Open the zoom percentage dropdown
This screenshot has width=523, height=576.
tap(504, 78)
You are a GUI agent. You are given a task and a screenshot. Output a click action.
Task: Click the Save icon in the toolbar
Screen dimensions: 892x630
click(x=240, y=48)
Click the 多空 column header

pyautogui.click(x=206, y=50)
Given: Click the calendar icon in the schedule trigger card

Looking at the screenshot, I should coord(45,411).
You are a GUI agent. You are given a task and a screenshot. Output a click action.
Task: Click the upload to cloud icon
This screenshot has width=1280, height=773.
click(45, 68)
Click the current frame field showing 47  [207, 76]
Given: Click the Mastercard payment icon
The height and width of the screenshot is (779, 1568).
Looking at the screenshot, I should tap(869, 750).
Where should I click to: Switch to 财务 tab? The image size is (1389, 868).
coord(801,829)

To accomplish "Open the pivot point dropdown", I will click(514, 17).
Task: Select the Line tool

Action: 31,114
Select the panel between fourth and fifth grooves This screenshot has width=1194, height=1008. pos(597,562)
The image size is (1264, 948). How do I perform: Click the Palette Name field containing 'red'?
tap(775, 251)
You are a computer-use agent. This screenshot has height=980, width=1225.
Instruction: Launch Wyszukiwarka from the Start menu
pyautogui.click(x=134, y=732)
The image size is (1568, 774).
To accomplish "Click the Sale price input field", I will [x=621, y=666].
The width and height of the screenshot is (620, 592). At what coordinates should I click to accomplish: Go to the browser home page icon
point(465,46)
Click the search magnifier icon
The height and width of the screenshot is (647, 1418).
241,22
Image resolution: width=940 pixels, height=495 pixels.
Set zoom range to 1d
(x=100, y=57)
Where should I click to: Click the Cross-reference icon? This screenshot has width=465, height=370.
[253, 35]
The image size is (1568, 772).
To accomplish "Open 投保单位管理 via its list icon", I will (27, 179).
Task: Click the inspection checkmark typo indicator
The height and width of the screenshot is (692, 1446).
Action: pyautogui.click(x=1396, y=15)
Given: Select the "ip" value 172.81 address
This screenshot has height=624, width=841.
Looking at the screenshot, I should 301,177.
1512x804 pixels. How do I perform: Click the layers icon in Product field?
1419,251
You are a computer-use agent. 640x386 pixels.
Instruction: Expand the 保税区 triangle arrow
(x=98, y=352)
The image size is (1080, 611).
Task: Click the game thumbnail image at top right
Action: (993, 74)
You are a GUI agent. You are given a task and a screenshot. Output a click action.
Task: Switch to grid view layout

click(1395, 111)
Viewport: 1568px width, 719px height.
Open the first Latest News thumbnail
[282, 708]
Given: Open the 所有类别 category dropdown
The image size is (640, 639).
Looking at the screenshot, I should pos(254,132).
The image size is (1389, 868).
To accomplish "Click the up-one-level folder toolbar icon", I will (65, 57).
• • • • •
_SET TASK_:
Update the listing above by replacing every "GUI agent" with "desktop agent". Leave everything else as it is.

_RESPONSE_:
Open the zoom percentage dropdown
This screenshot has width=523, height=576.
tap(504, 78)
You are a desktop agent. You are given a task and a screenshot. Output a click action.
Task: Click the Save icon in the toolbar
Screen dimensions: 892x630
click(x=240, y=48)
Click the 多空 column header

pyautogui.click(x=206, y=50)
Given: Click the calendar icon in the schedule trigger card

Looking at the screenshot, I should coord(45,411).
You are a desktop agent. You are given a task and a screenshot. Output a click action.
Task: Click the upload to cloud icon
This screenshot has width=1280, height=773.
click(45, 68)
Click the current frame field showing 47  [207, 76]
Given: Click the Mastercard payment icon
The height and width of the screenshot is (779, 1568).
Looking at the screenshot, I should tap(869, 750).
Where should I click to: Switch to 财务 tab? The image size is (1389, 868).
coord(801,829)

To accomplish "Open the pivot point dropdown", I will click(514, 17).
Task: Select the Line tool

Action: 31,114
Select the panel between fourth and fifth grooves This screenshot has width=1194, height=1008. pos(597,562)
The image size is (1264, 948). How do I perform: Click the Palette Name field containing 'red'?
tap(775, 251)
You are a computer-use agent. This screenshot has height=980, width=1225.
Instruction: Launch Wyszukiwarka from the Start menu
pyautogui.click(x=134, y=732)
The image size is (1568, 774).
To accomplish "Click the Sale price input field", I will [x=621, y=666].
The width and height of the screenshot is (620, 592). At what coordinates should I click to accomplish: Go to the browser home page icon
point(465,46)
Click the search magnifier icon
The height and width of the screenshot is (647, 1418).
241,22
Image resolution: width=940 pixels, height=495 pixels.
Set zoom range to 1d
(x=100, y=57)
Where should I click to: Click the Cross-reference icon? This screenshot has width=465, height=370.
[253, 35]
The image size is (1568, 772).
To accomplish "Open 投保单位管理 via its list icon", I will (27, 179).
Task: Click the inspection checkmark typo indicator
The height and width of the screenshot is (692, 1446).
Action: pyautogui.click(x=1396, y=15)
Given: Select the "ip" value 172.81 address
This screenshot has height=624, width=841.
Looking at the screenshot, I should 301,177.
1512x804 pixels. How do I perform: Click the layers icon in Product field?
1419,251
You are a computer-use agent. 640x386 pixels.
Instruction: Expand the 保税区 triangle arrow
(x=98, y=352)
The image size is (1080, 611).
Task: Click the game thumbnail image at top right
Action: (993, 74)
You are a desktop agent. You are given a task and a screenshot. Output a click action.
Task: Switch to grid view layout

click(1395, 111)
Viewport: 1568px width, 719px height.
Open the first Latest News thumbnail
[282, 708]
Given: Open the 所有类别 category dropdown
The image size is (640, 639).
Looking at the screenshot, I should pos(254,132).
The image size is (1389, 868).
To accomplish "Click the up-one-level folder toolbar icon", I will (65, 57).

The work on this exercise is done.